If T |- []A=>A then T |- A
That is, if it is provable in T that A is true if provable in T, then in fact A is provable in T. In particular, the Henkin sentence H is provable in T, since it is provable in T that H is true if provable in T. Note that Gödel's second incompleteness theorem is a special case of Löb's theorem, obtained by letting A be a logical contradiction.

Löb proved the theorem by an ingenious construction generalizing the proof of Gödel's second theorem. (Löb's argument is given here.) The following simple proof, which infers Löb's theorem from Gödel's second theorem, was discovered only some years later (by Kreisel): Suppose T |- []A=>A. Let T' be the theory obtained by adding ~A as a new axiom to T. In this theory T', ~[]A is provable, i.e. it is provable in T' that A is not provable in T. But that A is not provable in T is the same as saying that T' is consistent. Thus the consistency of T' is provable in T'. But by Gödel's second incompleteness theorem, this means that T' is inconsistent, i.e. A is in fact provable in T.

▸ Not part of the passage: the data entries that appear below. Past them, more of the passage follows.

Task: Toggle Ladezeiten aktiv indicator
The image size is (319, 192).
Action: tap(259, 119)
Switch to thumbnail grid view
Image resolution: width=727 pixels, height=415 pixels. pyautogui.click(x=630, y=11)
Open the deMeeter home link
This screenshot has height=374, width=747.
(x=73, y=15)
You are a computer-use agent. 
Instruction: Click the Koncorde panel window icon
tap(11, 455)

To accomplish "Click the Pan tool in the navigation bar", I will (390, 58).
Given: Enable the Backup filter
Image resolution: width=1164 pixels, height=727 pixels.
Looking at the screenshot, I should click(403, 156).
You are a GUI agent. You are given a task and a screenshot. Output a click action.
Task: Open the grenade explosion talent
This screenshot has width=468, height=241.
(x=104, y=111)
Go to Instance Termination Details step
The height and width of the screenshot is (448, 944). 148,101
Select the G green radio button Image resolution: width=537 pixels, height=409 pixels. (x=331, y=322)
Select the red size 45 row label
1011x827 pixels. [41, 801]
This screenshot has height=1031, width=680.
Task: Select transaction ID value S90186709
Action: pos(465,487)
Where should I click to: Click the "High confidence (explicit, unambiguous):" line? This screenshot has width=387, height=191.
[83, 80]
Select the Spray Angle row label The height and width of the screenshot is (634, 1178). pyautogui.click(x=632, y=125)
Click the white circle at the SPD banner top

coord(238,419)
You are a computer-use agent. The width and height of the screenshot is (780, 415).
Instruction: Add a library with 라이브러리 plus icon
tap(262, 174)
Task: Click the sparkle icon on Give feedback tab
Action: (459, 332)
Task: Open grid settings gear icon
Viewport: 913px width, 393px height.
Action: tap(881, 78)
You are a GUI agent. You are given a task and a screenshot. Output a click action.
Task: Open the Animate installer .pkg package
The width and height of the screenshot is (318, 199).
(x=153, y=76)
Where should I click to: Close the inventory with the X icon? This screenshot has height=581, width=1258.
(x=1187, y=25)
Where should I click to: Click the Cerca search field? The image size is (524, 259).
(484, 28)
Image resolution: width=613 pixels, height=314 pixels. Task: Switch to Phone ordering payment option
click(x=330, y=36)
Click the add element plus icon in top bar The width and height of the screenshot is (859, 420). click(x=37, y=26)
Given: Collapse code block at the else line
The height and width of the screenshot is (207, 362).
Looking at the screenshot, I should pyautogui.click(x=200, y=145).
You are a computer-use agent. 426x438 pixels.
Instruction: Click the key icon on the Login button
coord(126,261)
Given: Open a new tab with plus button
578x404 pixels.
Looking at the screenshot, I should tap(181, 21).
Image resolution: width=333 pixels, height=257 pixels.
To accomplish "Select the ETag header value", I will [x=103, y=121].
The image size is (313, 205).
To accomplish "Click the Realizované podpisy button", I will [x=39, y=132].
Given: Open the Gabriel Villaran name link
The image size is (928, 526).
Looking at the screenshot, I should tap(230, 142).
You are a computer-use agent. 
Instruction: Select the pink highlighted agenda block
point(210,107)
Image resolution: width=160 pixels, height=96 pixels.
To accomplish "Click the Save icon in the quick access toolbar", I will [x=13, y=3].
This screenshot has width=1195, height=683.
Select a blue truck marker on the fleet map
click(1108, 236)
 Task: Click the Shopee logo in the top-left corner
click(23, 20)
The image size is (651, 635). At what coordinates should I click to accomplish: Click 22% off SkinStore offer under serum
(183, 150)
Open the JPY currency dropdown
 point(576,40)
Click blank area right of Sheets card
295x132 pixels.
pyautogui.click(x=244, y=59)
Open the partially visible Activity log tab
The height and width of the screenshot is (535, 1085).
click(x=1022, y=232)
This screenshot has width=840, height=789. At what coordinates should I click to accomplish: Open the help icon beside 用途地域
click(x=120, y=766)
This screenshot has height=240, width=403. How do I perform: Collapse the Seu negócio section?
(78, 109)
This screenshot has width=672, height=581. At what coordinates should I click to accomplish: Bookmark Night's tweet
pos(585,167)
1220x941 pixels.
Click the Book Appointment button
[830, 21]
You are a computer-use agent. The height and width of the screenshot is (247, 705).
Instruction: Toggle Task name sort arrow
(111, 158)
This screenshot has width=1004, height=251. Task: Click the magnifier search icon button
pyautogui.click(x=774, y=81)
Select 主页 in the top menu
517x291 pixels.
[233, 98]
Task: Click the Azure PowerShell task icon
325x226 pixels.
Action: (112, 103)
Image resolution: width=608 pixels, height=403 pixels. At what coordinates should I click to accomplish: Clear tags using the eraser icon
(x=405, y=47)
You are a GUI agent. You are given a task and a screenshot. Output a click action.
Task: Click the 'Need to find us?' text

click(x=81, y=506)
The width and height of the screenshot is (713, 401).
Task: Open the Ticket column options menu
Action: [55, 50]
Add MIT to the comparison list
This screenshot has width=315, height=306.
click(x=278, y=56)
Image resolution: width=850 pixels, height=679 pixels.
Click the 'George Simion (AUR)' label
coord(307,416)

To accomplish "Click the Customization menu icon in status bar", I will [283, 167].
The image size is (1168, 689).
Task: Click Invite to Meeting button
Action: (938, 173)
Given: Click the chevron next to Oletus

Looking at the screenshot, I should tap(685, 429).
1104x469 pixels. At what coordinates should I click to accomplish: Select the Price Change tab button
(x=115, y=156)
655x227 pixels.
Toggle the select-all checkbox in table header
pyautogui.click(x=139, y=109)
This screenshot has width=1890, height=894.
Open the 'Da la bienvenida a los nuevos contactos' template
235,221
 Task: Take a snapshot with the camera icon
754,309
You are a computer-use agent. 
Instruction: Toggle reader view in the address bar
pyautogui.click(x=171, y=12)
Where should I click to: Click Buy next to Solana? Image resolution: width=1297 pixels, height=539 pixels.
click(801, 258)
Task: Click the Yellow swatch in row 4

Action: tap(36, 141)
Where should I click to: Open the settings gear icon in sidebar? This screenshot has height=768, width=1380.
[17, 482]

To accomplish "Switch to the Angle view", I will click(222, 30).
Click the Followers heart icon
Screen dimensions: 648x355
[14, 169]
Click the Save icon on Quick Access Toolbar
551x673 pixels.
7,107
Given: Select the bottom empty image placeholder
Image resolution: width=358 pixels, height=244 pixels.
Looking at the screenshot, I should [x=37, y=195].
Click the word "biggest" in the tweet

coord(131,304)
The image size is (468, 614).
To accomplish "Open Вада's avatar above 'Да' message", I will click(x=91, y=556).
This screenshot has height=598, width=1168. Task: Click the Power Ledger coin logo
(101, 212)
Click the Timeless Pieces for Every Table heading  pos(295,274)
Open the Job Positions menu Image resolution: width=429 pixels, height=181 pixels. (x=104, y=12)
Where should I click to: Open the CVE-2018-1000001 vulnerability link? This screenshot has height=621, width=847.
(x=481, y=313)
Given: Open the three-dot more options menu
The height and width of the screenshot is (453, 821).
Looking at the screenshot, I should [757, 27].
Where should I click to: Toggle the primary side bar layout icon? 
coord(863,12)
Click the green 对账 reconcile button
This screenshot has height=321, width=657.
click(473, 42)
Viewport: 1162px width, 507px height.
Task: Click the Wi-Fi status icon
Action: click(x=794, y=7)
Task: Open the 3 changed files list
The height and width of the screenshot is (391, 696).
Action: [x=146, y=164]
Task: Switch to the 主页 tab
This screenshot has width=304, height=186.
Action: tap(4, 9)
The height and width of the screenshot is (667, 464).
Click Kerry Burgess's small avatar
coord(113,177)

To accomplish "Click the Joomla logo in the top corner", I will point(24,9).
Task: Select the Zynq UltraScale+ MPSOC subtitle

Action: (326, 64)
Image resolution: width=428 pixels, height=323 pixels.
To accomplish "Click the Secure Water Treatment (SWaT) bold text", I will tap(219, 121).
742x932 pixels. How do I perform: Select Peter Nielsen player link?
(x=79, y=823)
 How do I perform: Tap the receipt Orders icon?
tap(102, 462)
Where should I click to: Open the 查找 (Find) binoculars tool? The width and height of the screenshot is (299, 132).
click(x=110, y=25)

### Rosser's improvement of Gödel's theorem

Rosser introduced a variant of the Gödel sentence which allowed him to improve on the result by eliminating the assumption of omega-consistency. For the Rosser sentence R, we can prove that if T is consistent, then neither R nor ~R is provable in T. Informally, the meaning of R is "if this sentence is provable in T, then there is a smaller proof in T of its negation".